【BOOK】『世の中に悪い人はいない』(ウォン・ジェフン著/岡崎暢子訳)

日々の疲れをいやすような不思議な世界 優しく心を包みこむ3章からなる短編集
日付: 2022年06月21日 12時34分

 「世の中に悪い人はいない」―表題となる作品のタイトルに性善説を説くありきたりの物語かと首を傾げる読者がいるかもしれない。だが心配は無用だ。これは、イヌが支配する惑星のとある国営放送の新番組の名称で、正確には「この世に出来の悪いニンゲンなどいない」になる。それでは、このようなファンタジーめいた話が続くのだろうか―そう思った読者も心配はいらない。その後の語り部は著者を彷彿とさせる50代にさしかかった男性がメインだ。

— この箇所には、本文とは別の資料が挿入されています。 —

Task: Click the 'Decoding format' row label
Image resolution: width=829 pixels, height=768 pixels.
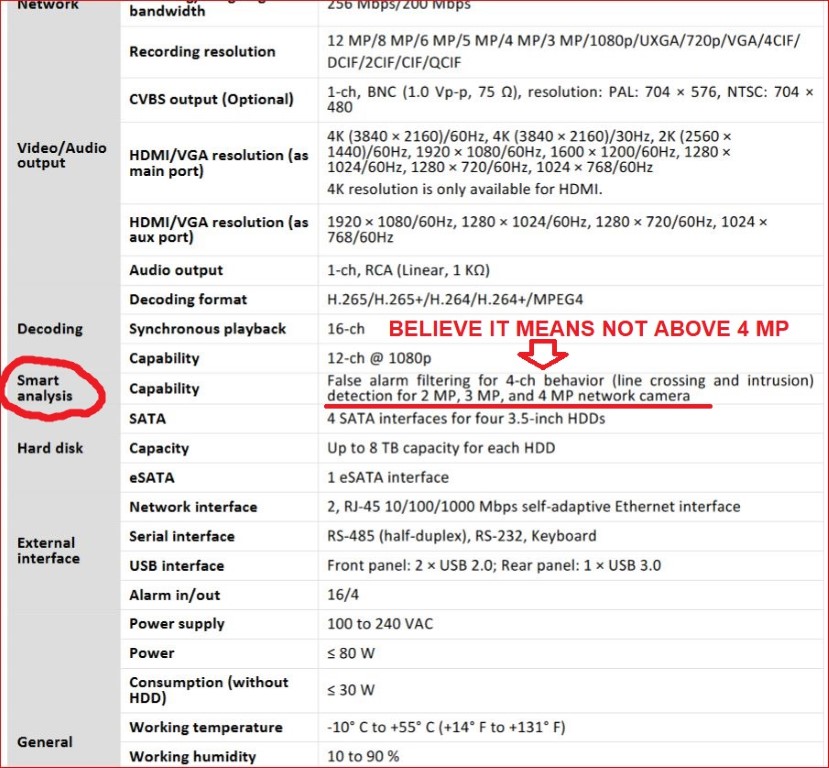Action: [x=188, y=299]
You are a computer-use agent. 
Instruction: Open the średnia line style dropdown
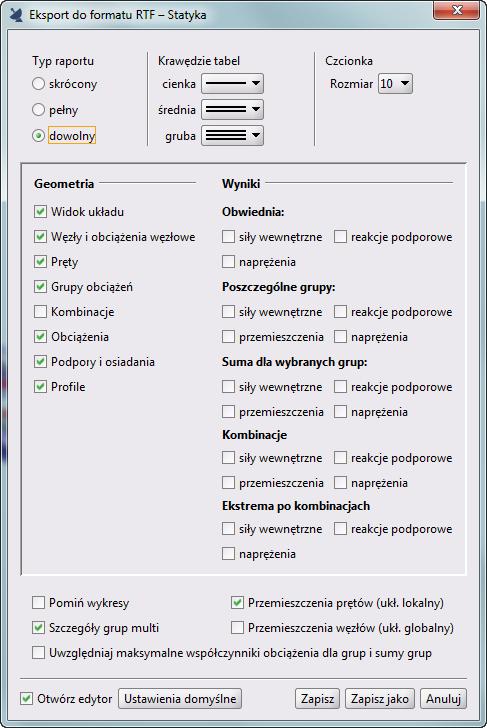pos(232,110)
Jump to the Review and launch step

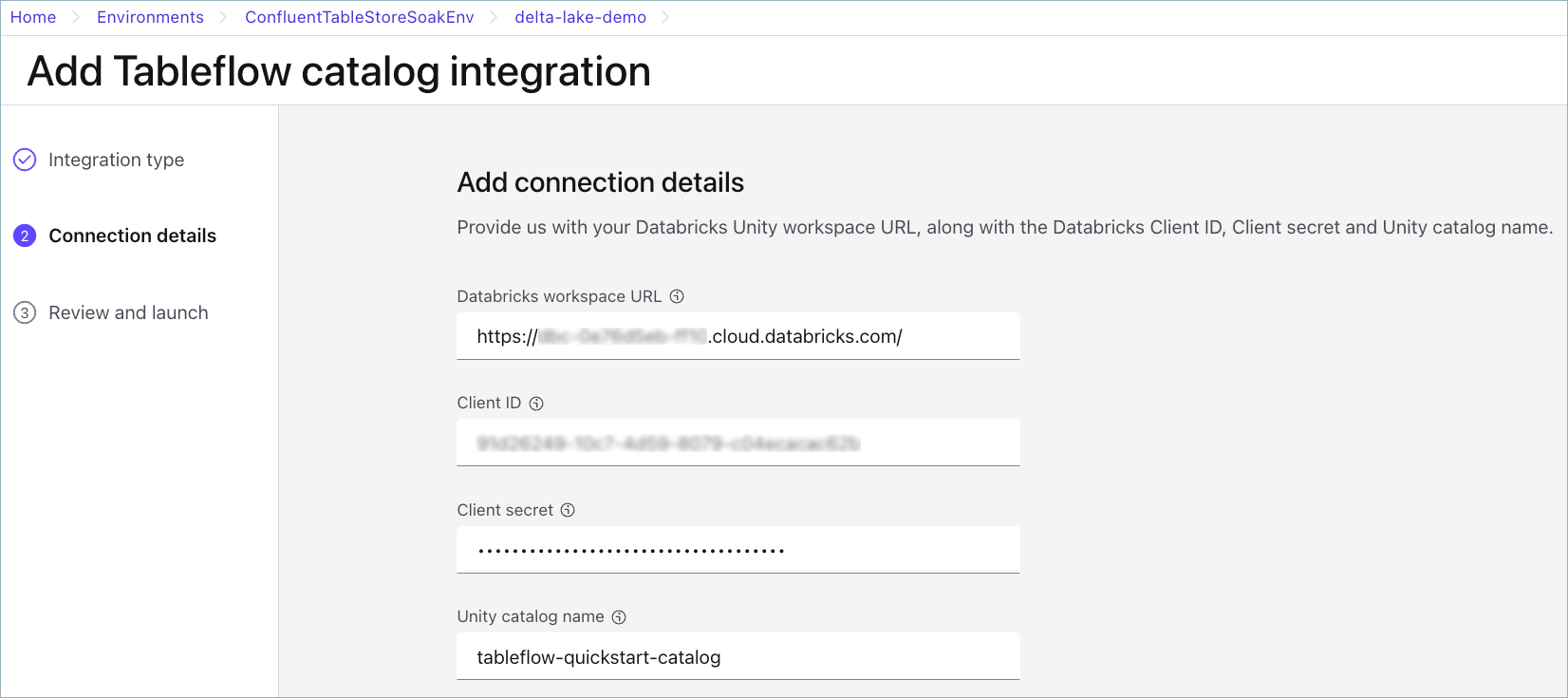click(128, 312)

ときに整形外科医、小説家、バリスタ、心療内科医など、自在な姿で登場する。魔法使いという設定もある。
本書は三部構成だ。第二章のタイトル「願いを聞いてあげる家」の舞台は心療内科医のKが開業した心理相談所のようなクリニックだ。人は自分の願いを話すためにやってくる。Kは「聞いてあげる人」に徹しながら、どのように手助けできるのかを探っていくのだ。ある日、不思議な老人がやってきて、Kに他人の願いを実際に叶えられる力を授けるが…。
第三章の主人公はキリギリス通りに住む小説家である。日々のエピソードからは、小さな擦り傷を覆ってくれるような慰めを得ることができる。本書はページをめくるたびに魔法にかけられる、不思議な本なのかもしれない。